# Exercise objective:
Your answer should consist of the lines below that hold the word "Paper".

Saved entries
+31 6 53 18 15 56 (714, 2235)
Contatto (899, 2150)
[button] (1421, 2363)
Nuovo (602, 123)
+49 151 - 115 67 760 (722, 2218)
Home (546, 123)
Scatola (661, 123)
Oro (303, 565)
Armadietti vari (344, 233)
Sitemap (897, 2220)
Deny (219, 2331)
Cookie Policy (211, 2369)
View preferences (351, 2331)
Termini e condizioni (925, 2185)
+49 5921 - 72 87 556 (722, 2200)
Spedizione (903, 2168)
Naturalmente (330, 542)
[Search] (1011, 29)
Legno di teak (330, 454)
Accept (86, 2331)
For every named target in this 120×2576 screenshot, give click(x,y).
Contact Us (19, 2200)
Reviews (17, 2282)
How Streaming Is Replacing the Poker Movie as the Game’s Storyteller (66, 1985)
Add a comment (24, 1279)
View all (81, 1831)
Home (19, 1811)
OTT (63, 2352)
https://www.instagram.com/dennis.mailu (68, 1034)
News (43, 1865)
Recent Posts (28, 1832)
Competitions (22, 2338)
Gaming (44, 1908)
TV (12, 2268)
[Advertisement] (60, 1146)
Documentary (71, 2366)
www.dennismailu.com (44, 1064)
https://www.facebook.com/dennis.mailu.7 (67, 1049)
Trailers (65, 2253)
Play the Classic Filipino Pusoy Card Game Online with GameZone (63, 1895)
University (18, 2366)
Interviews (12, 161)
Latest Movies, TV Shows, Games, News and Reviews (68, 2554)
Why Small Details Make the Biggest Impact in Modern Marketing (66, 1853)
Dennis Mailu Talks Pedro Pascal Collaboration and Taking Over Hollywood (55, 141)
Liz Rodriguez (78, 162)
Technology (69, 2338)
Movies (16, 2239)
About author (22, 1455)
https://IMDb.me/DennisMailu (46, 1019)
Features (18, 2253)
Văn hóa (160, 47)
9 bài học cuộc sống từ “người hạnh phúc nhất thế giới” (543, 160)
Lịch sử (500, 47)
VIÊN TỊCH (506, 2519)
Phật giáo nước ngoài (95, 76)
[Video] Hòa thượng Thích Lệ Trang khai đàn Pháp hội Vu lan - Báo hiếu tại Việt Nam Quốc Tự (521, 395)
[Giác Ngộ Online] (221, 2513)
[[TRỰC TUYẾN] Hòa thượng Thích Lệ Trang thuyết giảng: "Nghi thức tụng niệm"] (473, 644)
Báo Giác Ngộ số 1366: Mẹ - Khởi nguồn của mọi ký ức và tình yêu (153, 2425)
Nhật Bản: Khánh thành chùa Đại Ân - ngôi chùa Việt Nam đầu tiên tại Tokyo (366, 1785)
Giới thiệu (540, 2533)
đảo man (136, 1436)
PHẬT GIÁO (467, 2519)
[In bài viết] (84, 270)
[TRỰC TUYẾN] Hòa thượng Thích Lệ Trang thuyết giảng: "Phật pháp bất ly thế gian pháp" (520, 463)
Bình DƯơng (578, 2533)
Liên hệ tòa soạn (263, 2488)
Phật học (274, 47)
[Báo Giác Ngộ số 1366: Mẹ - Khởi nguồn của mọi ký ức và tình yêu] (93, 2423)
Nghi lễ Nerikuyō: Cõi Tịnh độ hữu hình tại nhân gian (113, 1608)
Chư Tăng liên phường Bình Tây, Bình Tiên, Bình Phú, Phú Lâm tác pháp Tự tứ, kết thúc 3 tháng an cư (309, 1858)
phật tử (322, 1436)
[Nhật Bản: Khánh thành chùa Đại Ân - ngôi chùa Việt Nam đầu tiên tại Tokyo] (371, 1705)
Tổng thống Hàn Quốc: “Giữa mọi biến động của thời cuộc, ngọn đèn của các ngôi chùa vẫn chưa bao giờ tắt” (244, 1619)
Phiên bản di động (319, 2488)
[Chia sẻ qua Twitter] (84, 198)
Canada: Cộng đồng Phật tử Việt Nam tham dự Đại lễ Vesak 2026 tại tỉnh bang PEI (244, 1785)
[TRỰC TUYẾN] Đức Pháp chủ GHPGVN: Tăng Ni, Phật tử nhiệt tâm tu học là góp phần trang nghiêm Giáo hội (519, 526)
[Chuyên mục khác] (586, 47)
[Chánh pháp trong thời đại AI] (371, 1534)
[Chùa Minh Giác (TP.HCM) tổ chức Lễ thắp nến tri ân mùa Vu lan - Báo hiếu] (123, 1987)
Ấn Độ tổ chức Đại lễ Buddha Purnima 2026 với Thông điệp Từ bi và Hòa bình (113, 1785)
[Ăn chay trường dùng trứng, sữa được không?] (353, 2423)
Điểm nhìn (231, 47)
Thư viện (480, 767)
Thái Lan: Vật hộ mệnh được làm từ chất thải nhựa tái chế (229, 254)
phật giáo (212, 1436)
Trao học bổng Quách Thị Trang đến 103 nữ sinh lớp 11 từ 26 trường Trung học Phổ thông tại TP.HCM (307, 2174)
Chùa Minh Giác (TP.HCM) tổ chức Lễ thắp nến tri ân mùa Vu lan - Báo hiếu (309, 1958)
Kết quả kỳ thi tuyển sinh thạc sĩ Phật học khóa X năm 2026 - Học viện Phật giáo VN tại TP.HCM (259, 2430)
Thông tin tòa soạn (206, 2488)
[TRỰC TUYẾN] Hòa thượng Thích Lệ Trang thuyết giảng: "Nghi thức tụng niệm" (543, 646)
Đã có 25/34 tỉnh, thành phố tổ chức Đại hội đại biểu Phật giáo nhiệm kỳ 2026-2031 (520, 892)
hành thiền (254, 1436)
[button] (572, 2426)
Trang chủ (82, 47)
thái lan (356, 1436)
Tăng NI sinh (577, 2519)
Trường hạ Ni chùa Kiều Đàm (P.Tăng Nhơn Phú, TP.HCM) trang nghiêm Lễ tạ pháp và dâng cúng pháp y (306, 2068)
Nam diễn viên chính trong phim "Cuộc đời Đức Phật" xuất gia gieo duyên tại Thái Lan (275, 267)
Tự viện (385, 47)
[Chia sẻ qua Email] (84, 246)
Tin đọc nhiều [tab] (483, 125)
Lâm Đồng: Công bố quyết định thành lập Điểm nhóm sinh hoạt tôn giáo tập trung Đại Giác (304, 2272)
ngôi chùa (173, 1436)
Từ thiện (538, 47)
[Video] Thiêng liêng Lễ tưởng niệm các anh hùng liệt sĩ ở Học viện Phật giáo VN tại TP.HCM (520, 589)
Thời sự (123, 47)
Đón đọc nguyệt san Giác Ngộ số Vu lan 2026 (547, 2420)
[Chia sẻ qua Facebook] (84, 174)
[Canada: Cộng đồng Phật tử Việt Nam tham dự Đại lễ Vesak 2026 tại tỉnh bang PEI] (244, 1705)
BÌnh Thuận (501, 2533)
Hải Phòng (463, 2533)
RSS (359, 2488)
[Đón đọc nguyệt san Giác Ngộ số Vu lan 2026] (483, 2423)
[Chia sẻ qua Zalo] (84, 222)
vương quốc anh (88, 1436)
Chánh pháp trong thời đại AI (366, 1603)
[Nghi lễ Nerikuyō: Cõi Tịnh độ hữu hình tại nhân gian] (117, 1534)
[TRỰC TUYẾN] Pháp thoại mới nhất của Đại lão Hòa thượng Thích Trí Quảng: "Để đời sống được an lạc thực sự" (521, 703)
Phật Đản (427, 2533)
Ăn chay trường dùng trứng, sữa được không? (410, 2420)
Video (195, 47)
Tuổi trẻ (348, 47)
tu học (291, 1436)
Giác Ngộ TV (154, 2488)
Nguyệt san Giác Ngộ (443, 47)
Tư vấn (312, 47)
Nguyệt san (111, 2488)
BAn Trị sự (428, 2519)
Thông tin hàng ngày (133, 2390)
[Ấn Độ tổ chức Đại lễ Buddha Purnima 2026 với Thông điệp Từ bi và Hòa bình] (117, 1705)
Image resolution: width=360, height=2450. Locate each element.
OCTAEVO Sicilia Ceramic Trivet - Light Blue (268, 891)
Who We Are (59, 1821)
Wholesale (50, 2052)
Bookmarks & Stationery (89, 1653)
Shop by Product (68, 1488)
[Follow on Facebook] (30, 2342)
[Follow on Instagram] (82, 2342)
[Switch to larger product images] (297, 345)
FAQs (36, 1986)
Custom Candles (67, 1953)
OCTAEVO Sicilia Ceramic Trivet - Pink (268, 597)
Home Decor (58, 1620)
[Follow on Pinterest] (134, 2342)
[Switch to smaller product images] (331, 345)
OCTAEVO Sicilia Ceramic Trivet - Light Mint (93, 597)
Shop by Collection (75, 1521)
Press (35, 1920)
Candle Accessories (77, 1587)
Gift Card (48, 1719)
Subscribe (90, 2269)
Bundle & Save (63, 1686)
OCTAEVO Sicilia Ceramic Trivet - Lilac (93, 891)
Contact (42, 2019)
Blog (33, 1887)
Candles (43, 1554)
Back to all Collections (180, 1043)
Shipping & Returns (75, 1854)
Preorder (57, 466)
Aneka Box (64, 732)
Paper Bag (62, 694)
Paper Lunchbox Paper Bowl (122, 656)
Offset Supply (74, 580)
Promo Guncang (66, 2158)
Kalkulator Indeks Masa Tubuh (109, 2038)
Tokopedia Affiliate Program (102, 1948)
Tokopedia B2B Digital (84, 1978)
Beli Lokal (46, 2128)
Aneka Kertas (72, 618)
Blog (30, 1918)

# The answer:
Paper Bag (62, 694)
Paper Lunchbox Paper Bowl (122, 656)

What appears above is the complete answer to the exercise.